Turning JSON API responses into Kotlin data classes
Why data classes fit JSON payloads, how types are guessed from one sample, and how to add kotlinx.serialization and correct nullability.
What a data class gives you for free
A Kotlin data class is built for holding structured values exactly like a JSON payload. Declaring the class with val properties makes the compiler generate equals, hashCode and toString, plus a copy function and componentN destructuring. That means two decoded responses with the same field values compare as equal, log in a readable form, and can be copied with a single field changed. For a mobile or server client that maps every endpoint to a class, this removes a large amount of boilerplate you would otherwise write and maintain by hand.
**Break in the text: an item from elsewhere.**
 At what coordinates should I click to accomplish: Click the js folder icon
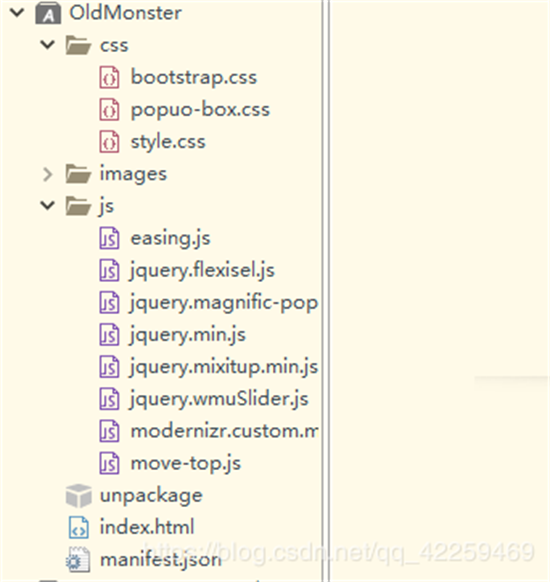[x=78, y=206]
Inference from a single sample has limits
The generator looks at one example object and picks the narrowest type that fits each value. That is a fast start, but a single sample cannot tell you which fields are optional, which are sometimes null, or which arrays are sometimes empty. A field that shows 1 here might be a decimal elsewhere and belongs as Double. Treat the generated classes as a first draft, then reconcile them against the API documentation before you ship.
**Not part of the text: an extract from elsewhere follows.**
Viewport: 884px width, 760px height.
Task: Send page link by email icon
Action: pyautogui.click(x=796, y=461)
Adding serialization and mapping keys
The output is deliberately annotation free so you can choose a library. With kotlinx.serialization you add the kotlinx-serialization-json dependency, mark each class @Serializable, and decode with Json.decodeFromString. When a JSON key uses snake_case, keep an idiomatic camelCase property and bridge the two with a @SerialName annotation. Moshi and Gson follow similar patterns with @Json and @SerializedName, so the plain classes stay portable across all three.
Getting nullability right
Nullability is where a hand review pays off most. A field that arrives as null in the sample is typed Any?, which is rarely what you want long term, so widen it to a concrete nullable type such as String? once you know the shape. Fields that can be absent entirely, rather than present and null, should carry a Kotlin default so decoding does not fail. Spending a few minutes here prevents runtime crashes that a too optimistic model would only reveal in production.